*TASK PROMPT:* From the line containing "Click the Search for a movie field" through the last line of the data, both ends included, write out every line exactly; omit the pictures.

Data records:
_ _ _ _

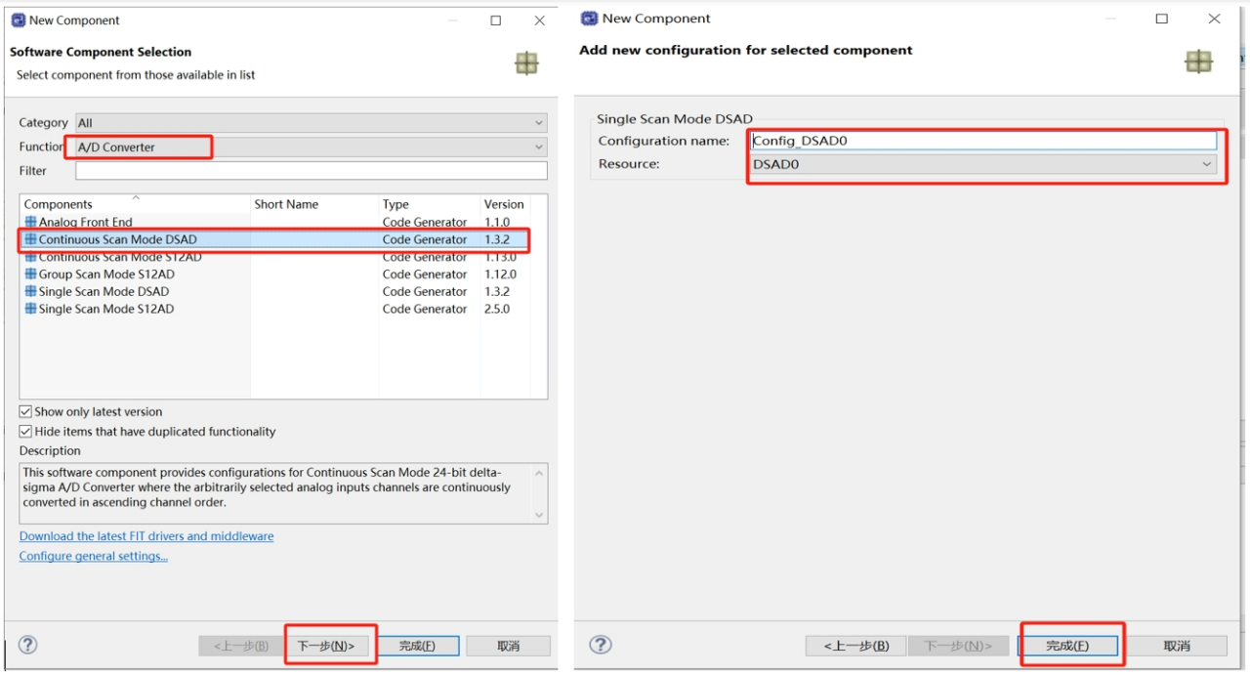Click the Configuration name input field

[x=983, y=141]
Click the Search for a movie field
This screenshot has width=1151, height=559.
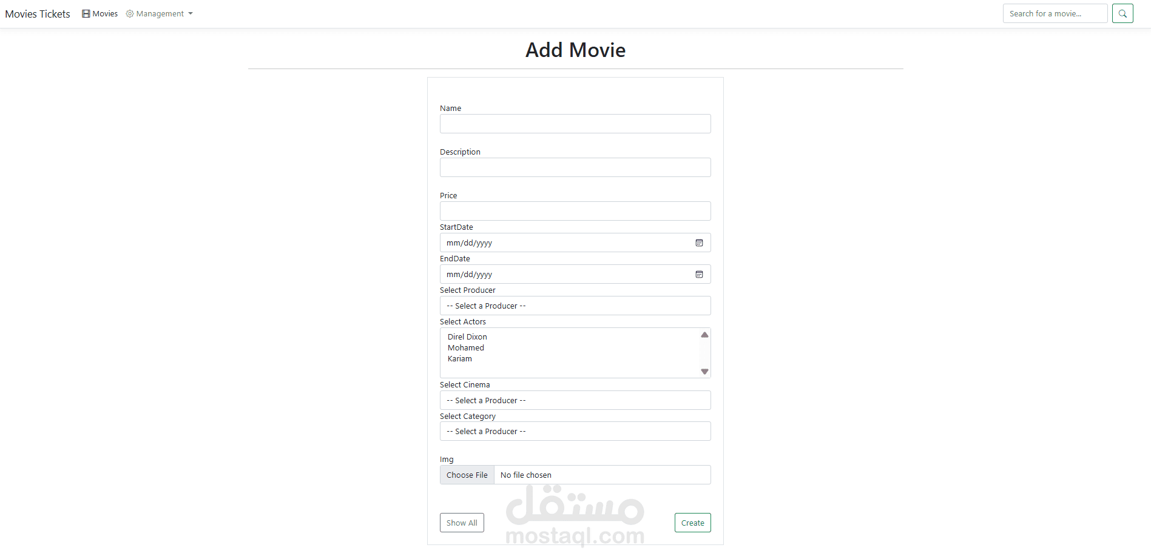click(x=1055, y=13)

_ _ _ _

*SOLUTION FOR THIS PROBLEM:*
Click the Search for a movie field
This screenshot has width=1151, height=559.
click(x=1055, y=13)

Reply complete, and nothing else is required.